I really wanted to like this fist book in the series, but I came away from it scratching my head a bit. The premise was intriguing, and I looked forward to reading the ghost’s escapades. However, he did not really do much other than ask Peggy questions about what modern things were and follow her around. I found the passages about Peggy having to ignore Dirk because other people were around to be repetitive and eventually uninteresting. I totally get that Dirk is a fish out of water in the twenty-first century, and the situation should have provided plenty of chuckles, but it failed to deliver. I also found it odd that Peggy did not want to call him by his given name (there were several options to choose from), and he did not complain about being called Dirk. This just seemed silly and unnecessary. I expected more involvement in investigating and resolving the mystery but did not feel he did much. There is so much potential where Dirk is concerned.

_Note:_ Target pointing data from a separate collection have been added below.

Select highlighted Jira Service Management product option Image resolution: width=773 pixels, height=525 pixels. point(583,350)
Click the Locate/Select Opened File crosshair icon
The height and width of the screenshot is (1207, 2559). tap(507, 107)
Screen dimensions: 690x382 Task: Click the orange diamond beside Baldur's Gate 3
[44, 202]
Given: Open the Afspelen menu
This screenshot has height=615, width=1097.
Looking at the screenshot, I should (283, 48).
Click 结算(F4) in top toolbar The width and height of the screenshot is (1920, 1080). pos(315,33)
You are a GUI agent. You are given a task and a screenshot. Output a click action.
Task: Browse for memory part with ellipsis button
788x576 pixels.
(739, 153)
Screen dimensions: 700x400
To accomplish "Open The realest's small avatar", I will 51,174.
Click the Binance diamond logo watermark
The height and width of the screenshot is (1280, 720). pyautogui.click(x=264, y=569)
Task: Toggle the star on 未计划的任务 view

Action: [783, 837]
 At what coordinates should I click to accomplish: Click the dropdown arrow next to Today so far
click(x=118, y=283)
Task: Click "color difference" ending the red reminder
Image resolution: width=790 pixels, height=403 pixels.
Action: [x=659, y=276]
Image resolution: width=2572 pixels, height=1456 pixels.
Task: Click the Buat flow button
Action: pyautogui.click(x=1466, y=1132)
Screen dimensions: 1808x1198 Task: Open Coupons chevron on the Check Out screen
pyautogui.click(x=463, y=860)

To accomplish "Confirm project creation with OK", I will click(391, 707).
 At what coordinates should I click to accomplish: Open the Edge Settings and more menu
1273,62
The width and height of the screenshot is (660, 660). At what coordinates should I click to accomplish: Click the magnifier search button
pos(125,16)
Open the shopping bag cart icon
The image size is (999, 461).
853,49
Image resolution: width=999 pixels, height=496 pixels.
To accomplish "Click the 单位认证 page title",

There were many unanswered questions that I can only hope will be resolved in the next book in the series. Most of them had to do with Gilda – why did she act the way she did? Was she really suffering from migraines? As someone who has migraines, I found Peggy’s attitude about Gilda’s migraine “excuse” somewhat offensive. Again, I can only suppose that this was laying the foundation for the next book. Peggy’s reaction to Mason’s death was much too ambivalent for someone who was supposed to be in such a serious relationship with the deceased. I liked Harper and Drew’s characters quite a bit and hope to see a lot of them in the future. However, I did not really understand why Chief Mac was so obnoxious or why everyone put up with his behavior. The story dragged a bit and was repetitive in the middle, but then the ending and explanation of the crime felt glossed over.
I will definitely give the next book in the Scotshop series a try in hopes that the author irons out some things. I recommend A Wee Murder in My Shop with some reservations to fans of paranormal cozy mysteries and those who love all things Scottish.